Back in Vinda’s room, Gellert slumped onto a chair that he had transfigured as Vinda sat down on the bed, careful to move the lumpy mattress as little as possible so as to leave Lamellar undisturbed. Cixi had made herself comfortable on the bare curtain rail earlier but was nowhere to be found, the small window’s shutters flung wide by her escape, and Gellert smiled fondly at the cat curled up on the bed for a moment before remembering what had made him so angry. “How can the ministry be so cruel?” he said, his voice cold with a rage that was beginning to taste like home in his mouth. 
“Gel, changing things would require effort. Of course the ministries around the world won’t do anything about it.” replied Vinda, her voice tired, and Gellert glowered at the wall. 
“We need to take over. I wouldn’t allow that kind of thing if I were in charge.” he said, marvelling at how unsurprised Vinda seemed. Soluna had just told the two of them that Veela were classified by wizards as ‘Beast’ rather than ‘Being’ and Vinda hadn’t even looked vaguely shocked.

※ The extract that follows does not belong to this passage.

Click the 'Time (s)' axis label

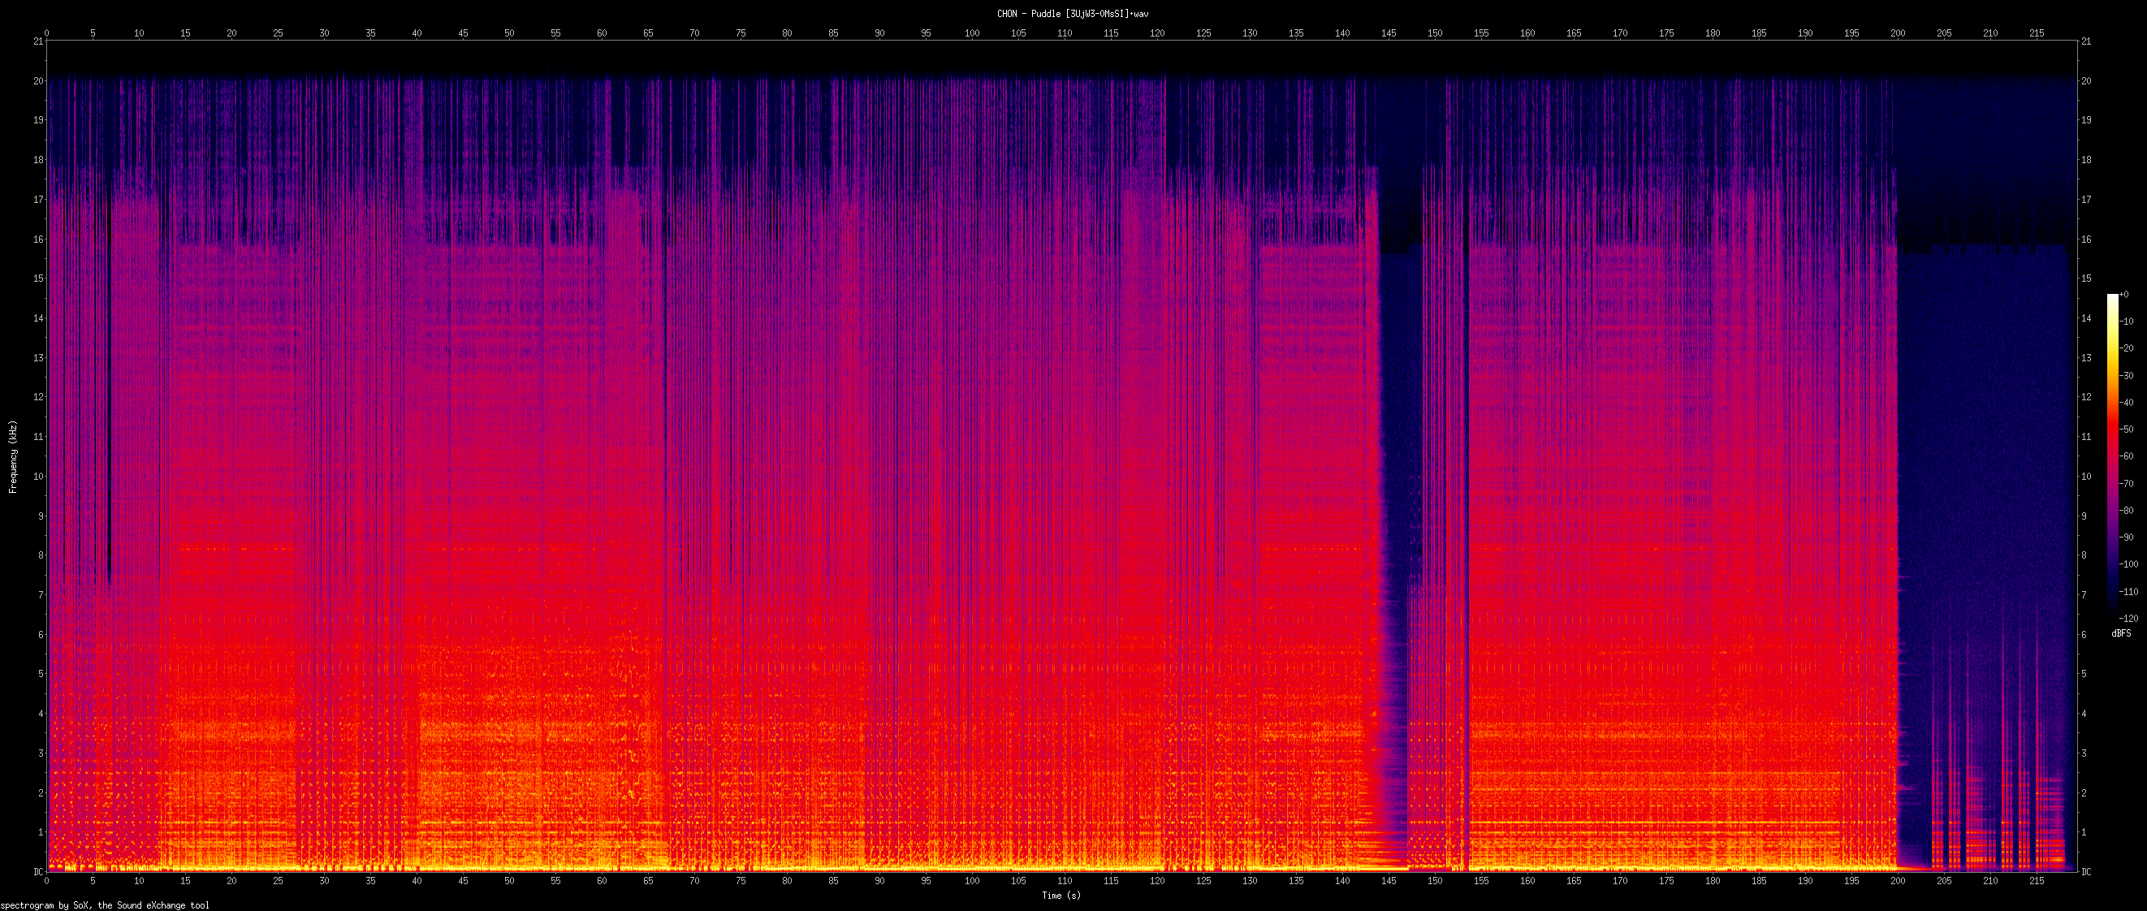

Gellert was outraged, his magic crackling angrily as he discovered quite how twisted the French Ministry of magic was. Veela couldn’t get justice for sexual assault by wizards, couldn’t even carry wands to defend themselves, and when Soluna had threatened to kill Nuuamaca’s assailant she’d only narrowly escaped being put down like some kind of animal. He wouldn’t stand for it, these were people who had nowhere else to turn, no one who would speak out on their behalf, and he would make this right. 
“When we rule the world,” said Vinda, expression a mirror of Gellert’s determined scowl, “Thing’s will be different.”